Records for locating displayed items:
================

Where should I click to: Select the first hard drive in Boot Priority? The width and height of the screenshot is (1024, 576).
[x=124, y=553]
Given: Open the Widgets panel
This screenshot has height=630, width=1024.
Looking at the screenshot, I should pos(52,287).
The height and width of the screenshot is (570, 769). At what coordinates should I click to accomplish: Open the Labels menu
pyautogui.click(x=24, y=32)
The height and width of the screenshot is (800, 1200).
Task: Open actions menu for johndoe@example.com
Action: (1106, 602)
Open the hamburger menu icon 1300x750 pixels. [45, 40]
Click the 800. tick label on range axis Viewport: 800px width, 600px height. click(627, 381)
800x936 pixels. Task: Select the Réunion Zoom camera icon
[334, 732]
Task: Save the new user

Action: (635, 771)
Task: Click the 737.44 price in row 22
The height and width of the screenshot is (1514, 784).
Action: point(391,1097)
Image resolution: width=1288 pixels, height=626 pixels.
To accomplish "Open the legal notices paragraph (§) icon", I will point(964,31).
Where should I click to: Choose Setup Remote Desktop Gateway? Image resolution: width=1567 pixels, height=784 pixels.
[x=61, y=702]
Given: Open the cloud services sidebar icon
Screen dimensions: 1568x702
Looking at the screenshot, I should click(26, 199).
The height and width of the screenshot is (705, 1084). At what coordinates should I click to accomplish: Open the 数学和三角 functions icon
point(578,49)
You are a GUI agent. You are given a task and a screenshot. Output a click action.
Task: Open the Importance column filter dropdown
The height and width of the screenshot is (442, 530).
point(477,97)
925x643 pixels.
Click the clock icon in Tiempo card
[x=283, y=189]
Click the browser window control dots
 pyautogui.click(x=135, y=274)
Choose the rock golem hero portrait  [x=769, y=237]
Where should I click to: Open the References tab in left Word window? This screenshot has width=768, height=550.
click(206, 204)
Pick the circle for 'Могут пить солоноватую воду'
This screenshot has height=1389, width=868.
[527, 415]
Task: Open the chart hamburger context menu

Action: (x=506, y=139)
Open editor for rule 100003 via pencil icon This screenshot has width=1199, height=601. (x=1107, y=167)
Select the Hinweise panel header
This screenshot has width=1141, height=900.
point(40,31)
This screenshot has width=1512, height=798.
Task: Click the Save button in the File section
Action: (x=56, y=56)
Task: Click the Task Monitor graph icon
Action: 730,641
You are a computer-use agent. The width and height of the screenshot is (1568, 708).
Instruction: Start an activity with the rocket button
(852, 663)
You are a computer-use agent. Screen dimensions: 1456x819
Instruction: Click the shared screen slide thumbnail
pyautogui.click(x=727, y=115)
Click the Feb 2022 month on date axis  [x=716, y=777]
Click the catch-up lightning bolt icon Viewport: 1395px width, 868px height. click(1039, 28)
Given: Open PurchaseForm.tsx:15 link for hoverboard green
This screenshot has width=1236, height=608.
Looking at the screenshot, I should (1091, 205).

================

(Exercise instructions):
Can you write out every line of the records above, word for word?

(Task output):
Where should I click to: Select the first hard drive in Boot Priority? The width and height of the screenshot is (1024, 576).
[x=124, y=553]
Given: Open the Widgets panel
This screenshot has height=630, width=1024.
Looking at the screenshot, I should pos(52,287).
The height and width of the screenshot is (570, 769). At what coordinates should I click to accomplish: Open the Labels menu
pyautogui.click(x=24, y=32)
The height and width of the screenshot is (800, 1200).
Task: Open actions menu for johndoe@example.com
Action: (1106, 602)
Open the hamburger menu icon 1300x750 pixels. [45, 40]
Click the 800. tick label on range axis Viewport: 800px width, 600px height. click(627, 381)
800x936 pixels. Task: Select the Réunion Zoom camera icon
[334, 732]
Task: Save the new user

Action: (635, 771)
Task: Click the 737.44 price in row 22
The height and width of the screenshot is (1514, 784).
Action: point(391,1097)
Image resolution: width=1288 pixels, height=626 pixels.
To accomplish "Open the legal notices paragraph (§) icon", I will point(964,31).
Where should I click to: Choose Setup Remote Desktop Gateway? Image resolution: width=1567 pixels, height=784 pixels.
[x=61, y=702]
Given: Open the cloud services sidebar icon
Screen dimensions: 1568x702
Looking at the screenshot, I should click(26, 199).
The height and width of the screenshot is (705, 1084). At what coordinates should I click to accomplish: Open the 数学和三角 functions icon
point(578,49)
You are a GUI agent. You are given a task and a screenshot. Output a click action.
Task: Open the Importance column filter dropdown
The height and width of the screenshot is (442, 530).
point(477,97)
925x643 pixels.
Click the clock icon in Tiempo card
[x=283, y=189]
Click the browser window control dots
 pyautogui.click(x=135, y=274)
Choose the rock golem hero portrait  [x=769, y=237]
Where should I click to: Open the References tab in left Word window? This screenshot has width=768, height=550.
click(206, 204)
Pick the circle for 'Могут пить солоноватую воду'
This screenshot has height=1389, width=868.
[527, 415]
Task: Open the chart hamburger context menu

Action: (x=506, y=139)
Open editor for rule 100003 via pencil icon This screenshot has width=1199, height=601. (x=1107, y=167)
Select the Hinweise panel header
This screenshot has width=1141, height=900.
point(40,31)
This screenshot has width=1512, height=798.
Task: Click the Save button in the File section
Action: (x=56, y=56)
Task: Click the Task Monitor graph icon
Action: 730,641
You are a computer-use agent. The width and height of the screenshot is (1568, 708).
Instruction: Start an activity with the rocket button
(852, 663)
You are a computer-use agent. Screen dimensions: 1456x819
Instruction: Click the shared screen slide thumbnail
pyautogui.click(x=727, y=115)
Click the Feb 2022 month on date axis  [x=716, y=777]
Click the catch-up lightning bolt icon Viewport: 1395px width, 868px height. click(1039, 28)
Given: Open PurchaseForm.tsx:15 link for hoverboard green
This screenshot has width=1236, height=608.
Looking at the screenshot, I should (1091, 205).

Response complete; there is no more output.